_EXERCISE DETAILS_.
What you return must match the records word for word, except that images are dropped.

(Saved entries)

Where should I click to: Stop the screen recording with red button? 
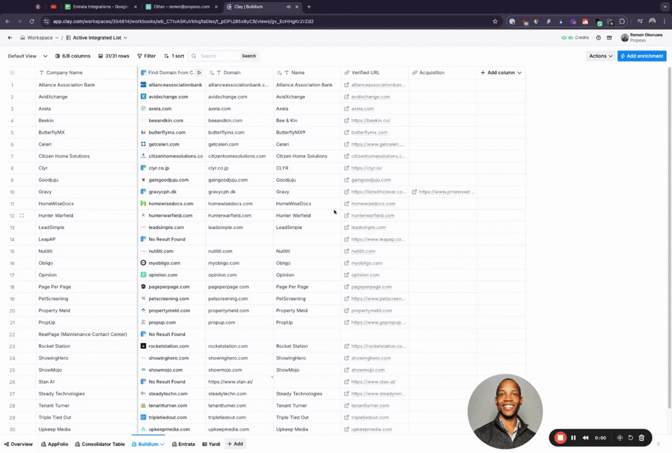[560, 438]
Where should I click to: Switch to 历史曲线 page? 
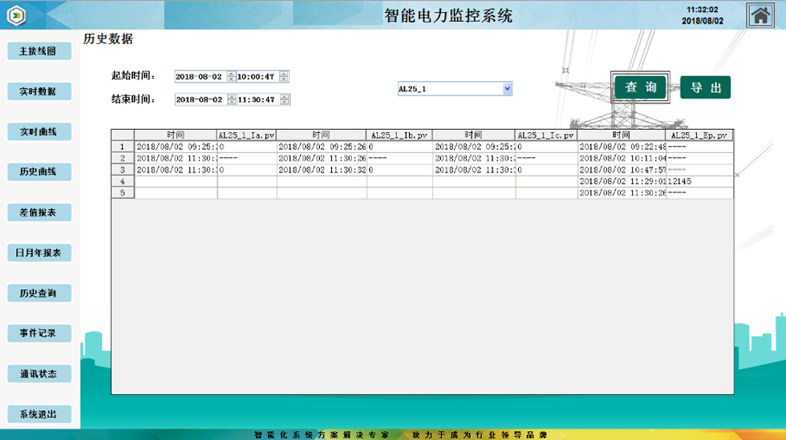click(38, 172)
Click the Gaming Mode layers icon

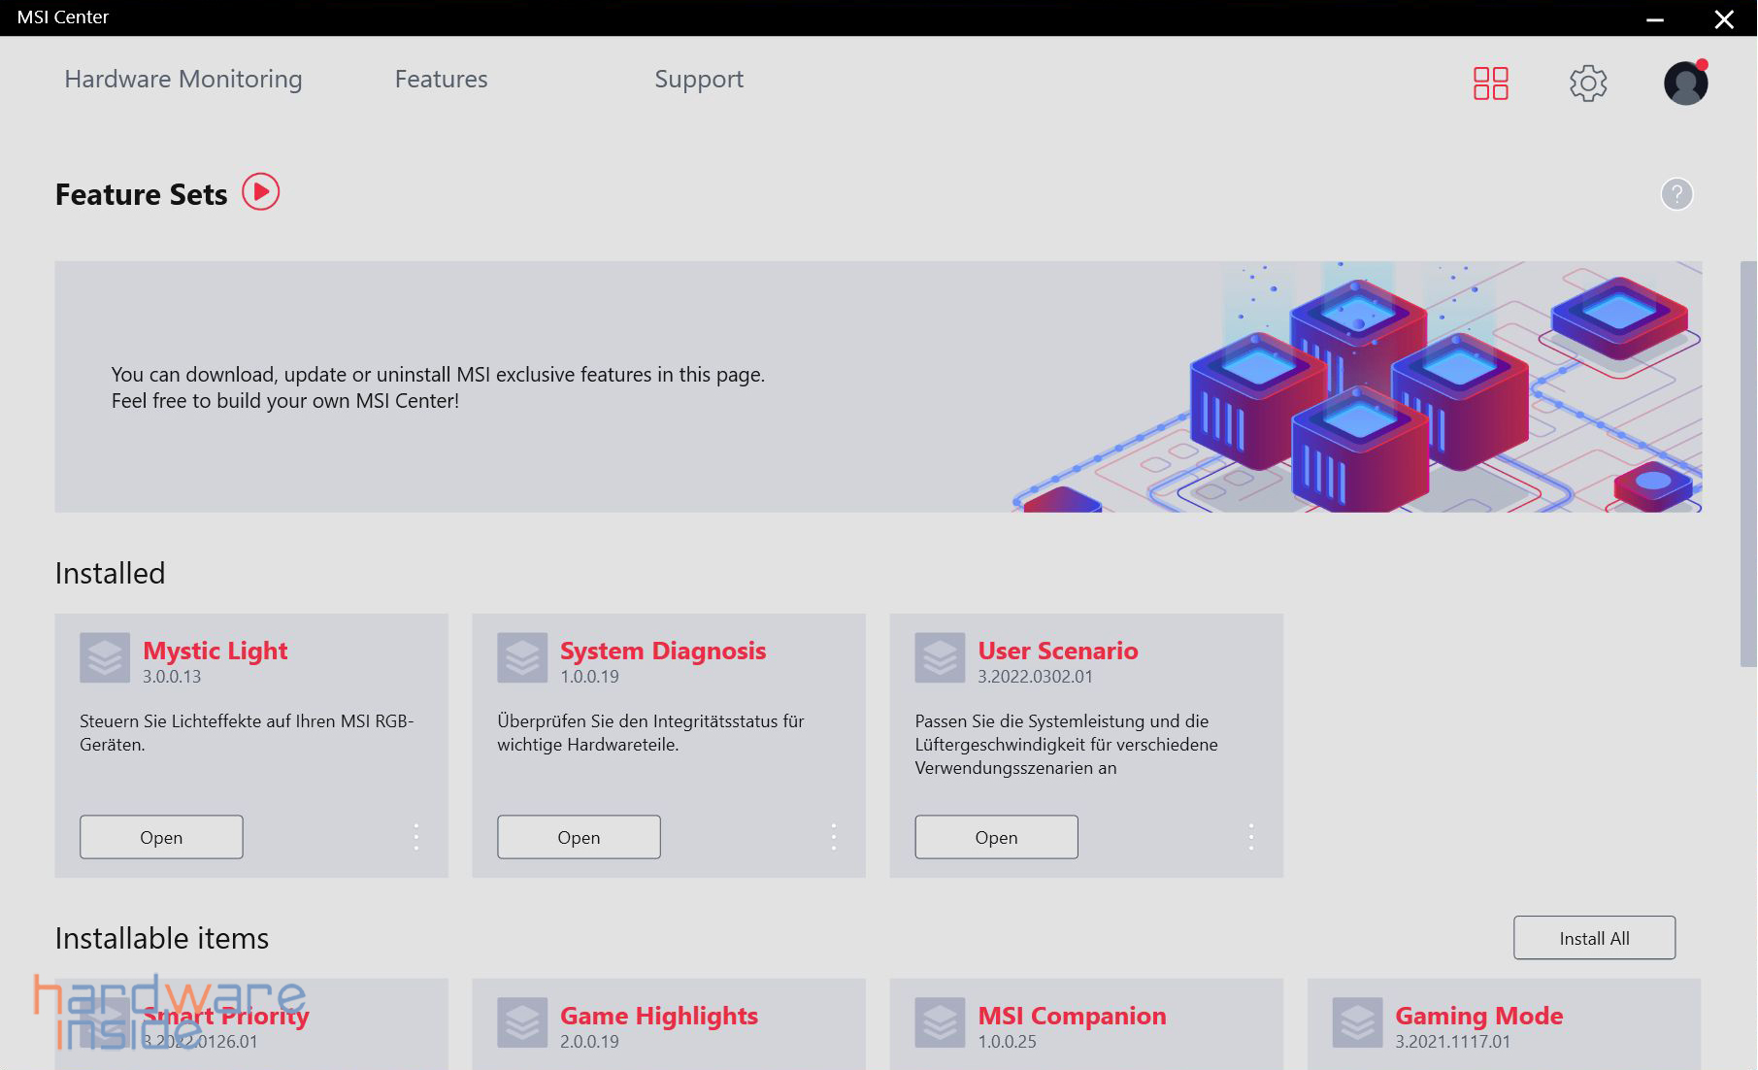click(1357, 1022)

_EXERCISE ANSWER_.
Where should I click to: Stop the screen recording with red button? 
[560, 438]
Where should I click to: Switch to 历史曲线 page? 
click(38, 172)
Click the Gaming Mode layers icon

click(1357, 1022)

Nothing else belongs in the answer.